Che aspetto ha un codice "funzionale"? La risposta non è semplice. Infatti, il numero di codici di una proteina funzionale, anche una semplice proteina, è enorme, più grande della dimensione dell'universo. Però, utilizzando tecniche di analisi dei dati, è possibile ricercare pattern nascosti in tutti i codici funzionali per cercare alcune caratteristiche unificanti. Per esempio, il canale "floppy" nella proteina ha caratteristiche interessanti e peculiari, e una mutazione ad un'estremità del canale ha effetti a lungo raggio che possono influenzare fortemente il mantenimento delle mutazioni di altri amminoacidi distanti.

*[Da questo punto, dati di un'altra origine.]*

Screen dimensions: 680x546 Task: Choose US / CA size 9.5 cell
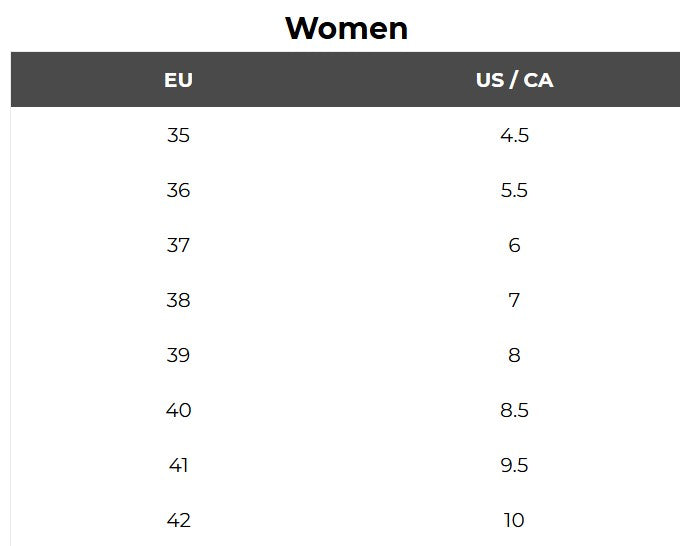point(514,465)
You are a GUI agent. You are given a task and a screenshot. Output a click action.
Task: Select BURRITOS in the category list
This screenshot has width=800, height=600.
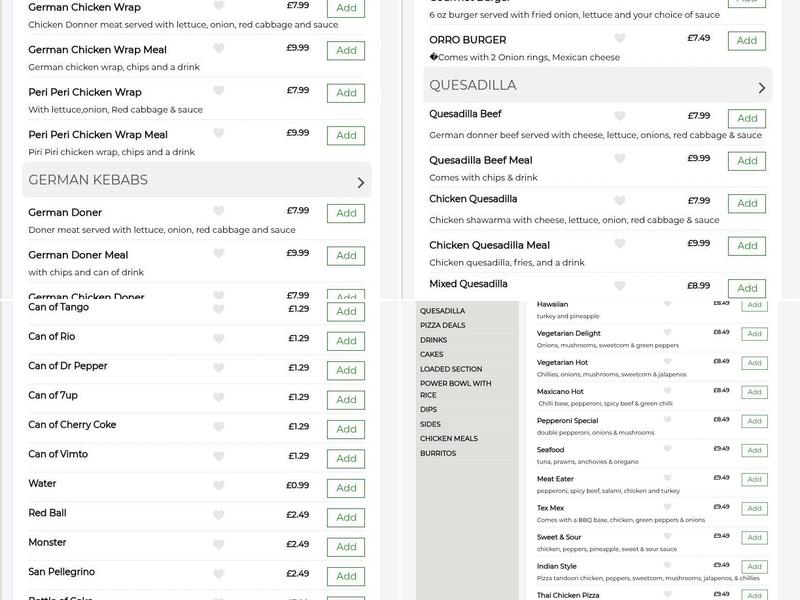[438, 453]
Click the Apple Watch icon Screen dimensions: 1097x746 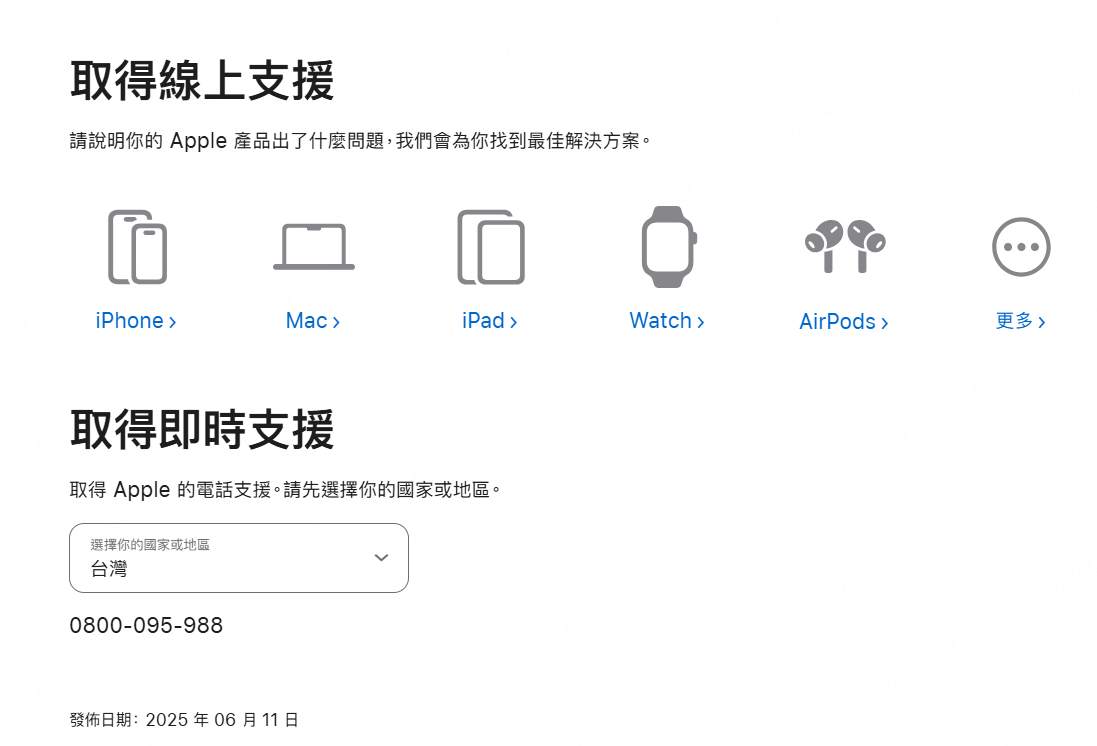pos(669,246)
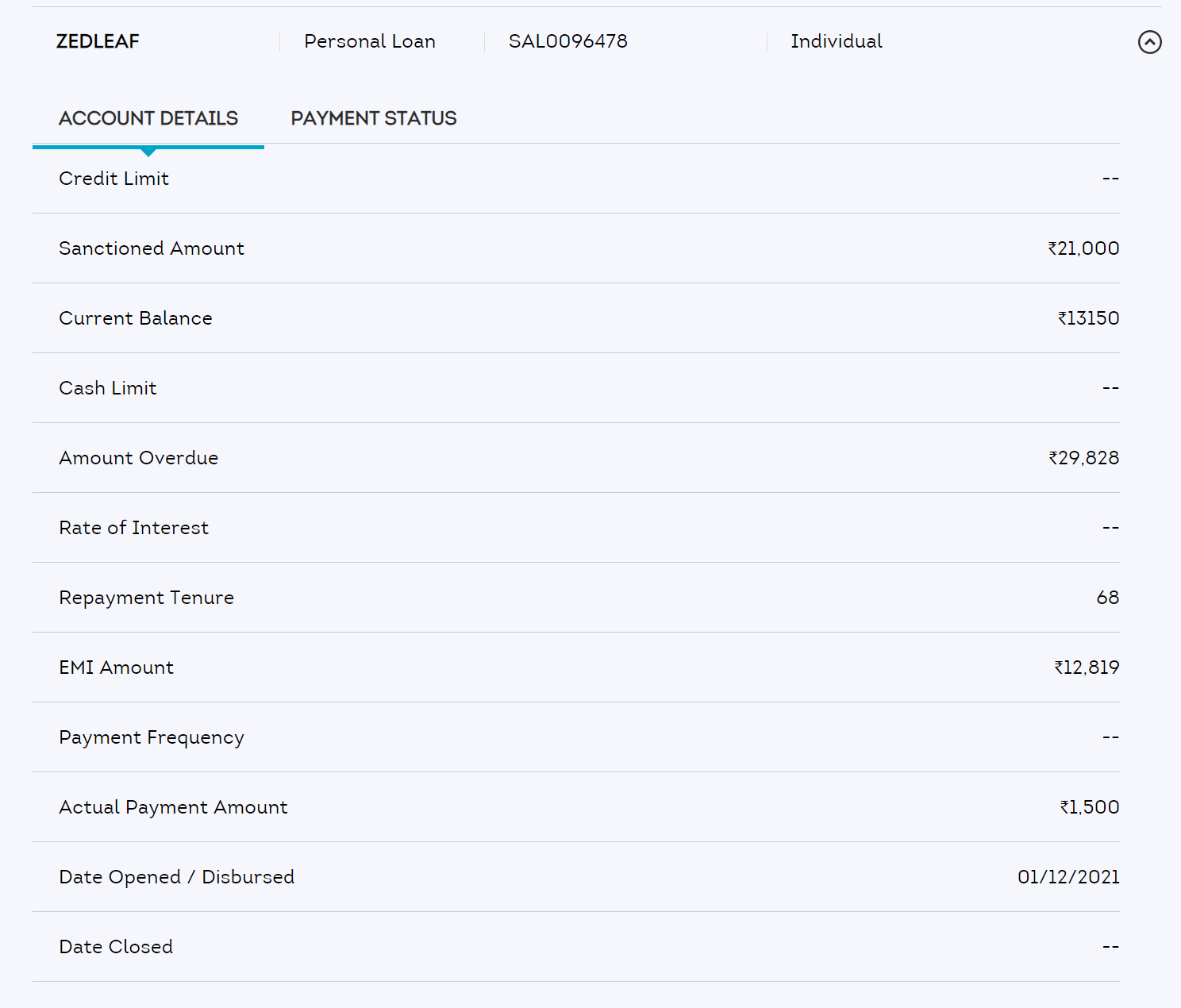Click the Payment Frequency label

(151, 737)
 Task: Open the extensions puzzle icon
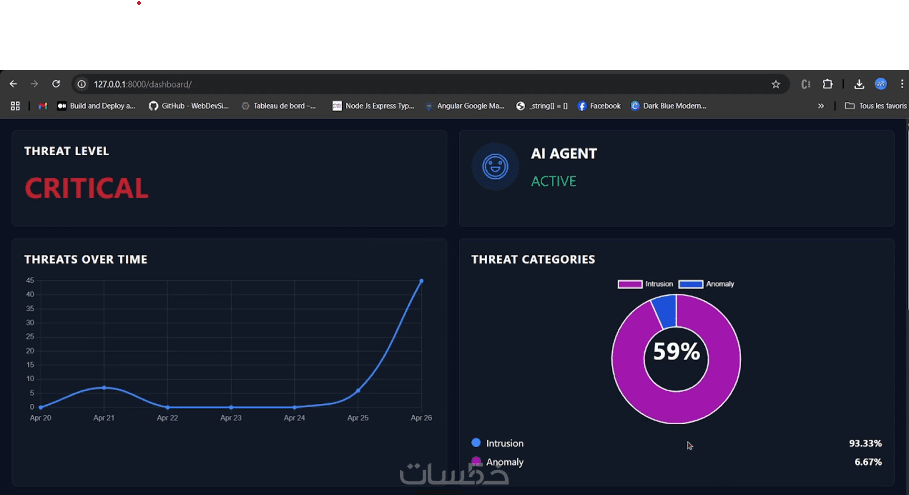(x=828, y=84)
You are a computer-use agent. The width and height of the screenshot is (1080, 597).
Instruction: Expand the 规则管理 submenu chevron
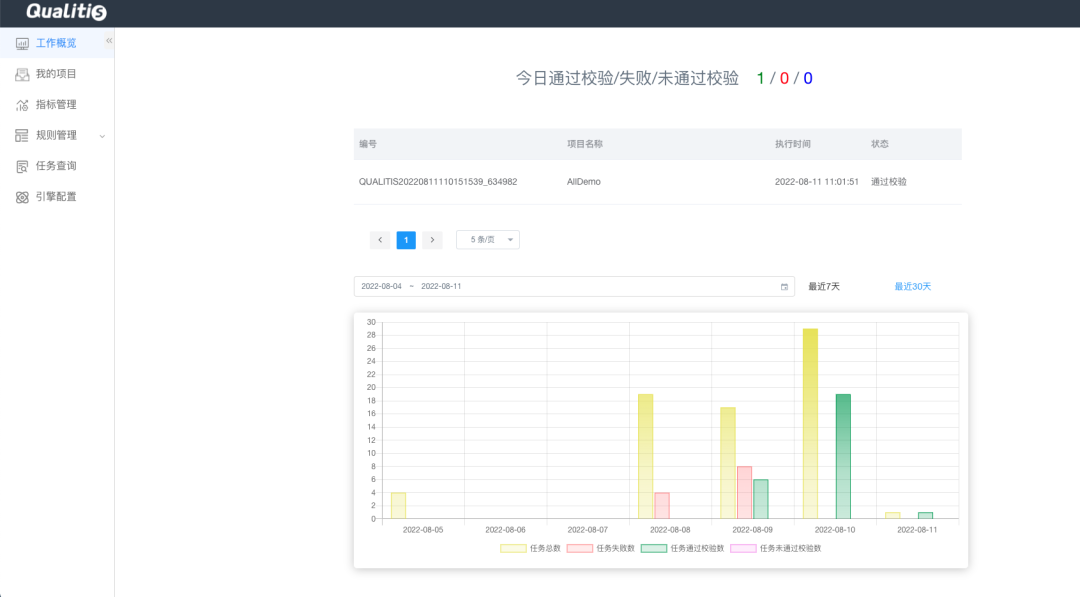(x=103, y=135)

"Nel futuro, abbiamo in programma di esplorare come applicare questo studio a proteine reali, come chinasi, " ha affermato il capogruppo Tsvi Tlusty, un corrispondente nello studio. "Inoltre, lo studio apre strade per studiare l'evoluzione di altre funzioni proteiche, come il riconoscimento molecolare. Utilizzando enormi database, che sono stati sviluppati in anni di ricerca, può probabilmente scoprire alcuni fenomeni sottostanti sull'evoluzione delle proteine."